_Travail demandé_: Recopiez intégralement, sans y changer un seul caractère, l'extrait ci-dessous consacré à la décision du tribunal administratif de Strasbourg du 5 juillet 2022.

_Extrait choisi_:
┌──
TA Strasbourg, du 05-07-2022, n° 2106686
A41238AX
Référence
► Dans une décision du 5 juillet 2022, le tribunal administratif de Strasbourg a rejeté la requête formée par le Conseil national des barreaux qui sollicitait l'annulation de l'arrêté du 30 avril 2021 par lequel le garde des Sceaux, avait conféré à la Chambre des métiers d'Alsace l'agrément prévu par le 1° de l'article 54 de la loi n° 71-1130, du 31 décembre 1971.
Par une requête enregistrée au greffe du tribunal administratif de Paris le 1er juillet 2021, transmise par ordonnance du président de ce tribunal du 28 septembre 2021, et un mémoire, enregistré le 4 avril 2022, le Conseil national des barreaux, représenté par Me Israël, demande au tribunal :
1°) à titre principal, d'annuler l'arrêté du 30 avril 2021 par lequel le garde des Sceaux, ministre de la justice a conféré à la Chambre des métiers d'Alsace l'agrément prévu par le 1° de l'article 54 de la loi n° 71-1130 du 31 décembre 1971🏛 ;
2°) à titre subsidiaire, d'annuler cet arrêté en tant qu'il confère cet agrément aux membres de la Chambre des métiers d'Alsace ;
3°) de mettre à la charge de l'Etat une somme de 3 000 euros en application des dispositions de l'article L. 761-1 du code de justice administrative🏛.
└──
_Liste des données_:
┌──
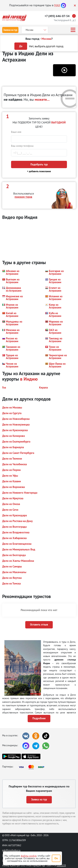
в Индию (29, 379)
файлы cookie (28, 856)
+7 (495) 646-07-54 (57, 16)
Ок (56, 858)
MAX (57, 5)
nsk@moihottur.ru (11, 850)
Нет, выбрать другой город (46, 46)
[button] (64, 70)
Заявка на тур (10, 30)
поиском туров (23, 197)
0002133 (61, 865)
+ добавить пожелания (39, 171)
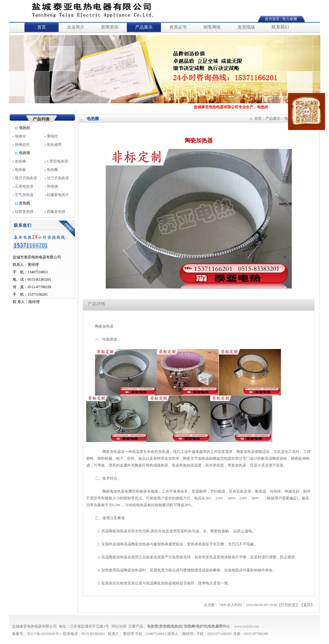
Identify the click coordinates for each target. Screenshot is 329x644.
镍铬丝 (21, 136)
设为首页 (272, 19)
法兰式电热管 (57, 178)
└──
┌──
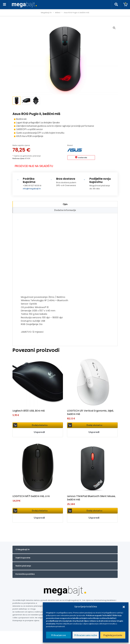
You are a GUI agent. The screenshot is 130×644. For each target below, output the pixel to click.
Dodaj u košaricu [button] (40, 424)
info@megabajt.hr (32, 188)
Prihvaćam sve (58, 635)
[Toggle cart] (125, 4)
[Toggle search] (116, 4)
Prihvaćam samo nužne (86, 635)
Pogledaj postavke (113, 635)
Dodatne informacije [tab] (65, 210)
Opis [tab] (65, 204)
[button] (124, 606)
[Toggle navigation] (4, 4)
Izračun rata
└──
_Résultat_:
TA Strasbourg, du 05-07-2022, n° 2106686
A41238AX
Référence
► Dans une décision du 5 juillet 2022, le tribunal administratif de Strasbourg a rejeté la requête formée par le Conseil national des barreaux qui sollicitait l'annulation de l'arrêté du 30 avril 2021 par lequel le garde des Sceaux, avait conféré à la Chambre des métiers d'Alsace l'agrément prévu par le 1° de l'article 54 de la loi n° 71-1130, du 31 décembre 1971.
Par une requête enregistrée au greffe du tribunal administratif de Paris le 1er juillet 2021, transmise par ordonnance du président de ce tribunal du 28 septembre 2021, et un mémoire, enregistré le 4 avril 2022, le Conseil national des barreaux, représenté par Me Israël, demande au tribunal :
1°) à titre principal, d'annuler l'arrêté du 30 avril 2021 par lequel le garde des Sceaux, ministre de la justice a conféré à la Chambre des métiers d'Alsace l'agrément prévu par le 1° de l'article 54 de la loi n° 71-1130 du 31 décembre 1971🏛 ;
2°) à titre subsidiaire, d'annuler cet arrêté en tant qu'il confère cet agrément aux membres de la Chambre des métiers d'Alsace ;
3°) de mettre à la charge de l'Etat une somme de 3 000 euros en application des dispositions de l'article L. 761-1 du code de justice administrative🏛.